▸ What you will do
Take the lines from the one with "Where should I" through the end of the material below and repeat them exactly, dropping every picture.
++++ Data in this exercise ++++
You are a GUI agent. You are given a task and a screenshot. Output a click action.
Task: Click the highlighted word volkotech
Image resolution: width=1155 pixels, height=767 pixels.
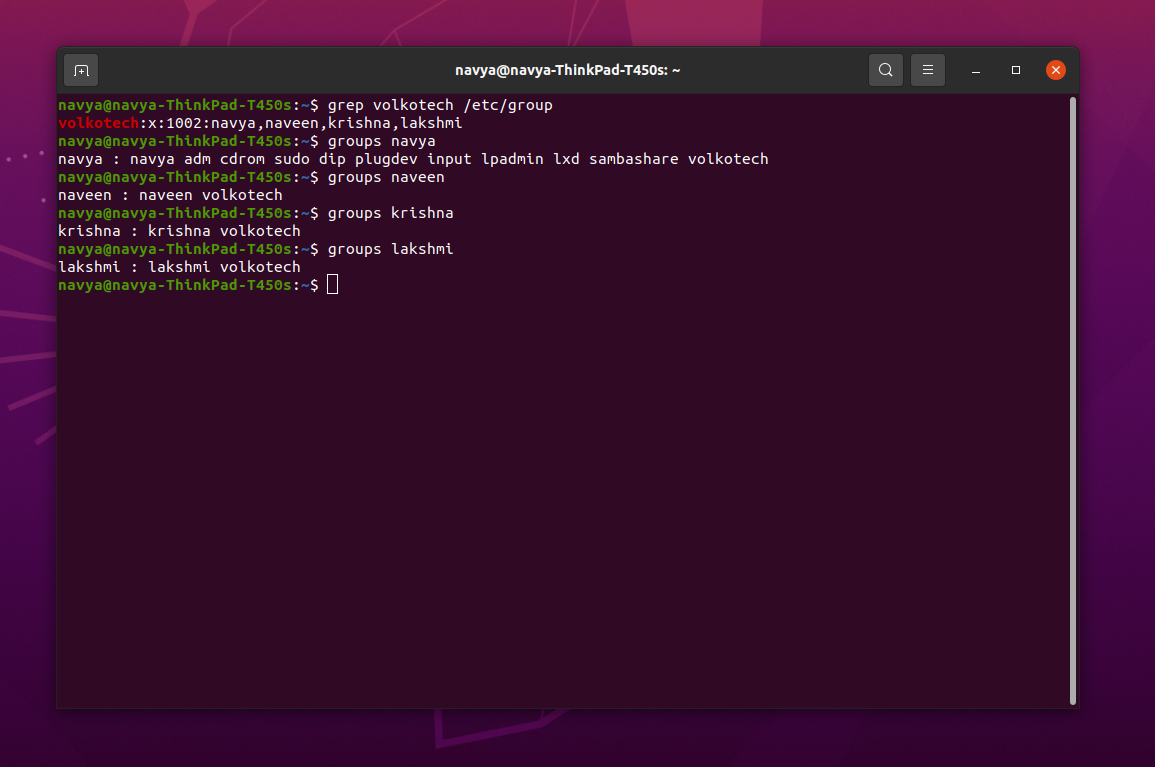click(x=96, y=122)
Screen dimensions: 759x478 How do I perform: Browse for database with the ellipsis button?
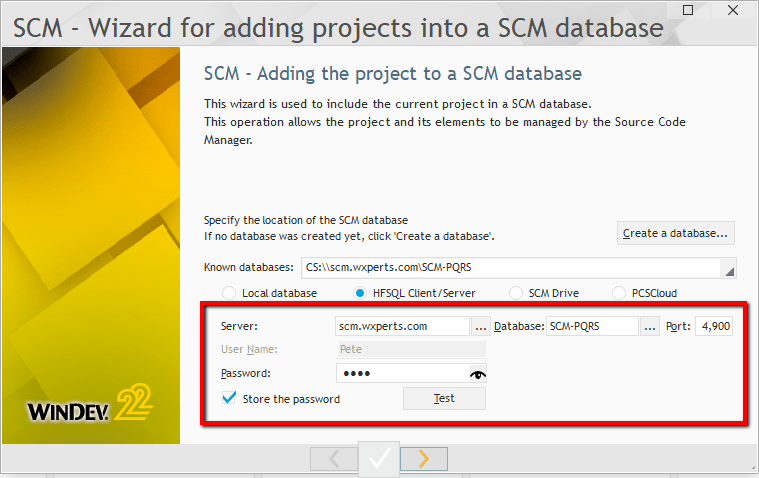click(x=650, y=326)

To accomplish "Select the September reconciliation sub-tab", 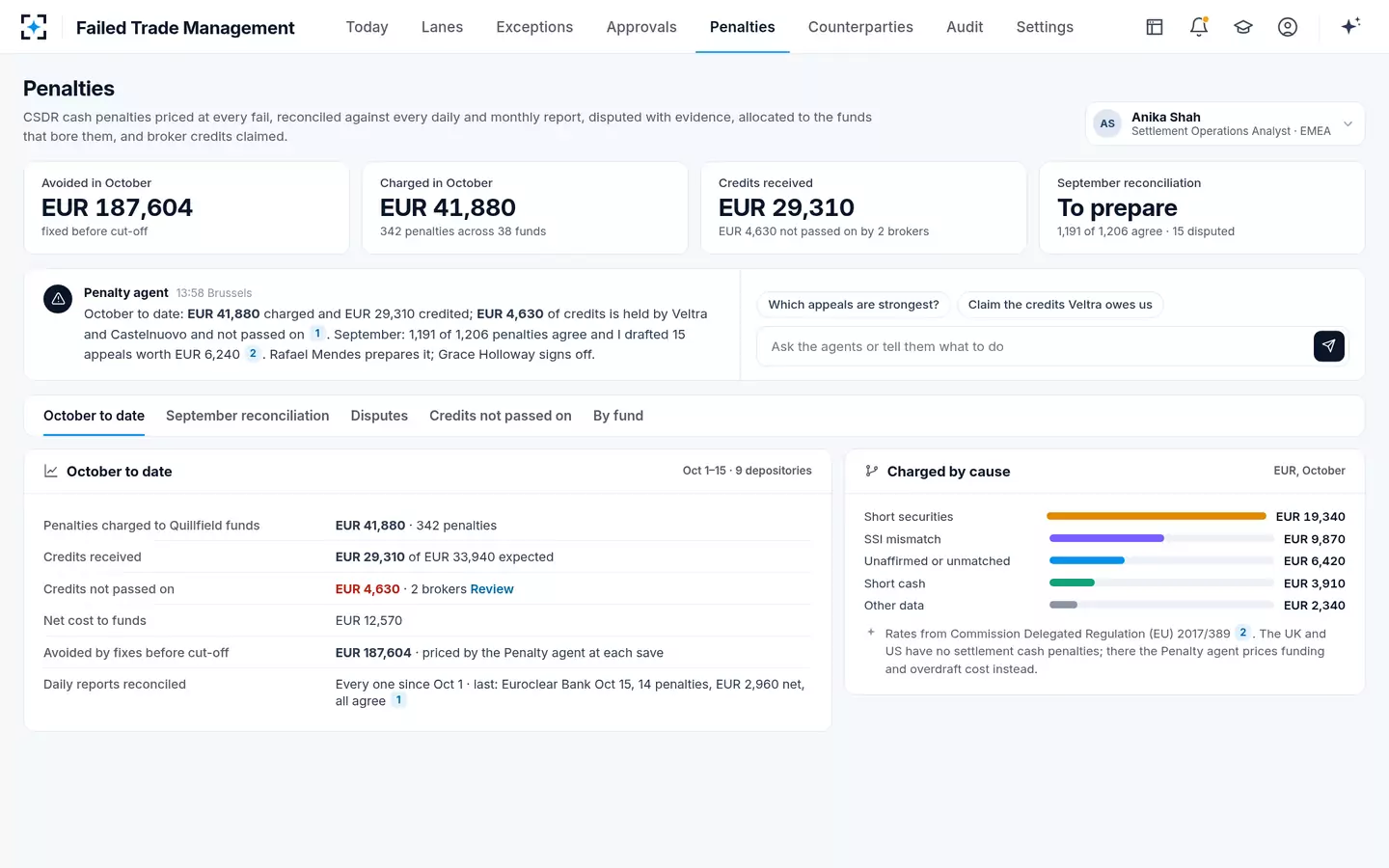I will tap(248, 416).
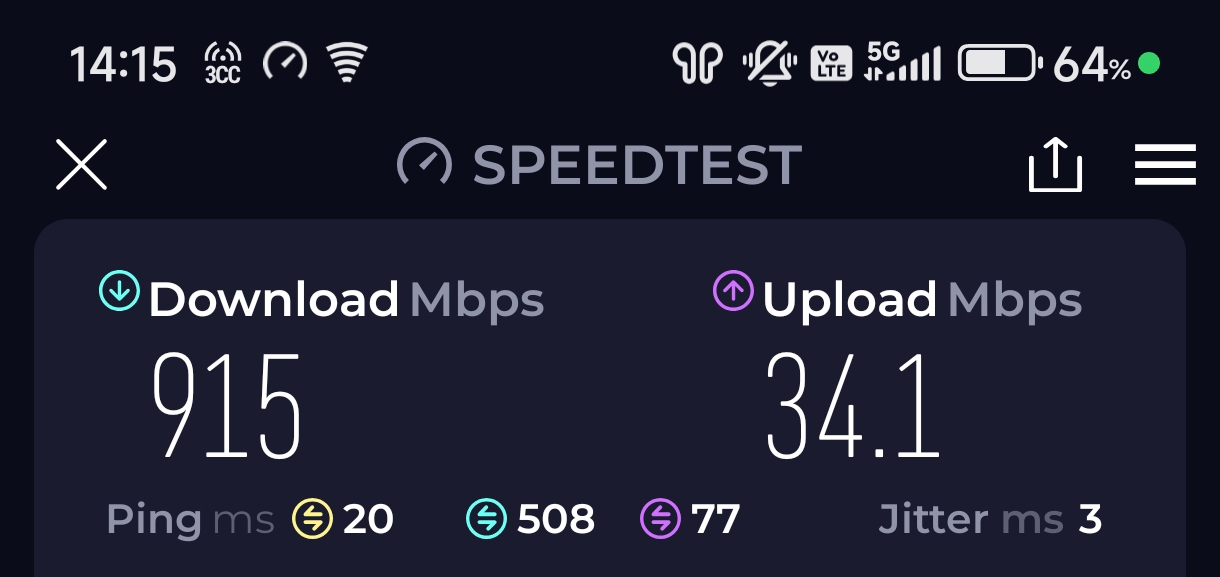Tap the 5G signal strength icon

[x=903, y=62]
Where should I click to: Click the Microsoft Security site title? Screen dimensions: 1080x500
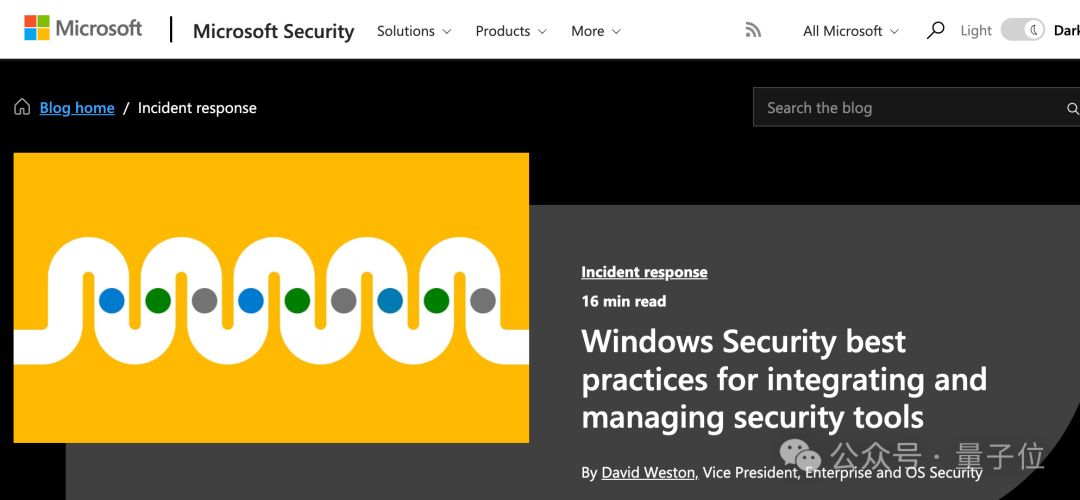pos(273,31)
++++
▸ Written solution
Where should I click to: Click the Microsoft Security site title? Screen dimensions: 1080x500
pos(273,31)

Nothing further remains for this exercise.